## EXERCISE DIRECTIONS
Please count the rows below that contain the string "arrow" and reply with that number alone.

## Stored data entries
....
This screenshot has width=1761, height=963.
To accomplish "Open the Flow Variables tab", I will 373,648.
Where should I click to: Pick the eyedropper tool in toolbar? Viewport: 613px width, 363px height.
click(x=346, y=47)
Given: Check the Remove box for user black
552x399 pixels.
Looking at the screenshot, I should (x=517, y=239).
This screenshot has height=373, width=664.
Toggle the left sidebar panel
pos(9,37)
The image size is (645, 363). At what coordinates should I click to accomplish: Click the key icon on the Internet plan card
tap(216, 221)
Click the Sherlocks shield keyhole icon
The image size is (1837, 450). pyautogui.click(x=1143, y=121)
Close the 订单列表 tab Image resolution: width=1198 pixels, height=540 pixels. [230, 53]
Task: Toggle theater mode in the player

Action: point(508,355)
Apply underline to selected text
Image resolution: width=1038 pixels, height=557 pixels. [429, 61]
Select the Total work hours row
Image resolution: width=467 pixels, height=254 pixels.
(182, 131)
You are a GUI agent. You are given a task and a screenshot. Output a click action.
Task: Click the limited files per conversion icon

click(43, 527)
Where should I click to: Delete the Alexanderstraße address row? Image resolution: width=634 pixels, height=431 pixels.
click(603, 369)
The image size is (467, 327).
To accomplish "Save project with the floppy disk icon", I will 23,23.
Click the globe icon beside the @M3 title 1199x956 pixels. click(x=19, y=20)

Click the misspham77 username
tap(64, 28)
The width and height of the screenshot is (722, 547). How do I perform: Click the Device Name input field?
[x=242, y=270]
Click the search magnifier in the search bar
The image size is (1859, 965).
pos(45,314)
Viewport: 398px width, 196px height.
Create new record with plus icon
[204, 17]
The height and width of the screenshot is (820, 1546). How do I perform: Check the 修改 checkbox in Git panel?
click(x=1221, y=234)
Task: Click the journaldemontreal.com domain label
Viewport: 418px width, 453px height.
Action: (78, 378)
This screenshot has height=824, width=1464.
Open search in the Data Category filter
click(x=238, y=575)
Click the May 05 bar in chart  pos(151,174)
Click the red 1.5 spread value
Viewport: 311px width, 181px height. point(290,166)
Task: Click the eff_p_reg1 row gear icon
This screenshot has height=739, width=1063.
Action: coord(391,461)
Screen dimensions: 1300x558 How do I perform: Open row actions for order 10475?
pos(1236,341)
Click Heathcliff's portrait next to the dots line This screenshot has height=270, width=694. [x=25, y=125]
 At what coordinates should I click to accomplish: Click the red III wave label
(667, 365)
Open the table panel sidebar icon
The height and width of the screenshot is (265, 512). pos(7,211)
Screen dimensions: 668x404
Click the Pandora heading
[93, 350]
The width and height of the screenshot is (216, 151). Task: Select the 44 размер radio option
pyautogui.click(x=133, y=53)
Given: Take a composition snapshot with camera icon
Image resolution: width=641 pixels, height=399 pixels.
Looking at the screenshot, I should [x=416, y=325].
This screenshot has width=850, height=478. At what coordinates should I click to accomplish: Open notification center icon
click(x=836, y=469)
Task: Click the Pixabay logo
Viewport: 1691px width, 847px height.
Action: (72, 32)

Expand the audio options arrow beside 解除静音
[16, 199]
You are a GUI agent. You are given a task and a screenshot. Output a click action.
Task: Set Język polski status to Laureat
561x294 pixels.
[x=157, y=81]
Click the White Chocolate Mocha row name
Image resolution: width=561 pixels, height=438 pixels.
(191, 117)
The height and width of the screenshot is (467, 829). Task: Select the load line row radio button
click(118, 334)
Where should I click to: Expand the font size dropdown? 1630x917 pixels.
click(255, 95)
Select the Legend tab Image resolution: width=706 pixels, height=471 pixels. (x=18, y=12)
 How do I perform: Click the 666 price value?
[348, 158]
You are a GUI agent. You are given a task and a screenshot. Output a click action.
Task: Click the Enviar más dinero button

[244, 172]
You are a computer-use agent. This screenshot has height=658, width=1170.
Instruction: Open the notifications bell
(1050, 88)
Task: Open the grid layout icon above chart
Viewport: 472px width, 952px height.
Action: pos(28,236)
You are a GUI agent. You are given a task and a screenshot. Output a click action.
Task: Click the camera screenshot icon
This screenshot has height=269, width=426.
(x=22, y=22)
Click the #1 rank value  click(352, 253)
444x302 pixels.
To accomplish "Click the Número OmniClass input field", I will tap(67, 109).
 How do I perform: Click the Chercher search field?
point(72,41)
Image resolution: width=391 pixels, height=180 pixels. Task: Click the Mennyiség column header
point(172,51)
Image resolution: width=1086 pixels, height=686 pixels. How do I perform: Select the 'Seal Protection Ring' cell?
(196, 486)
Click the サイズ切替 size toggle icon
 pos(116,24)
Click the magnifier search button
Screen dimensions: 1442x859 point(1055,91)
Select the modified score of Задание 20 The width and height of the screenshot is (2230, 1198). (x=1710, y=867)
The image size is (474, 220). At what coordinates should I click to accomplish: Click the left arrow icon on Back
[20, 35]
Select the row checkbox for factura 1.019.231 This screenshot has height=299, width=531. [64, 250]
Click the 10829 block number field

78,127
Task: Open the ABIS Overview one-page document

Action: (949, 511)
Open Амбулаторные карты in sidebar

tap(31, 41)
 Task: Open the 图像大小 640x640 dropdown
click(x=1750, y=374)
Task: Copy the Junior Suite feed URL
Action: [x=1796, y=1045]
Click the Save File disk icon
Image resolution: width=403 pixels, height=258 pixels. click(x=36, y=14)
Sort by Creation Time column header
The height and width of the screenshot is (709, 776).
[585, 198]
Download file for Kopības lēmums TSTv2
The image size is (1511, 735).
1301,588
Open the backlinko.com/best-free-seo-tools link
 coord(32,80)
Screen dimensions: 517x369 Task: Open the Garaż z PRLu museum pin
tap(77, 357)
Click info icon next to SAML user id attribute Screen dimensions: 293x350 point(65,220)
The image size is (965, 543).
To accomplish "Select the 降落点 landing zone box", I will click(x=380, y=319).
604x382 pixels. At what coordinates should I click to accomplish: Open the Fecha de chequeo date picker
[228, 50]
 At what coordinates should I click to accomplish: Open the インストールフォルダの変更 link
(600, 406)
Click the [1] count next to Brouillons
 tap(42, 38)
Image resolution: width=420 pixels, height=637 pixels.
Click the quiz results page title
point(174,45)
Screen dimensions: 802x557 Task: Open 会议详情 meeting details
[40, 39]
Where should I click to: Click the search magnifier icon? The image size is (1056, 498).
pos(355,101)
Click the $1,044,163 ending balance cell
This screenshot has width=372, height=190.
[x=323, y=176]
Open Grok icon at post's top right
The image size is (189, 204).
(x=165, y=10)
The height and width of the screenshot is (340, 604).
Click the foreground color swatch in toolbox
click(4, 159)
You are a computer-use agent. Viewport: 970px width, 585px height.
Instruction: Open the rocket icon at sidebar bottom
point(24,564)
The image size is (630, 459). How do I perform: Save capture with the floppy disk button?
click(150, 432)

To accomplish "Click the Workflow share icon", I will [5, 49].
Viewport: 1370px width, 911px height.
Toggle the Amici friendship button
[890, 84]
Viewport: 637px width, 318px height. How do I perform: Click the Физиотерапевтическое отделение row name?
....
## WRITTEN ANSWER
2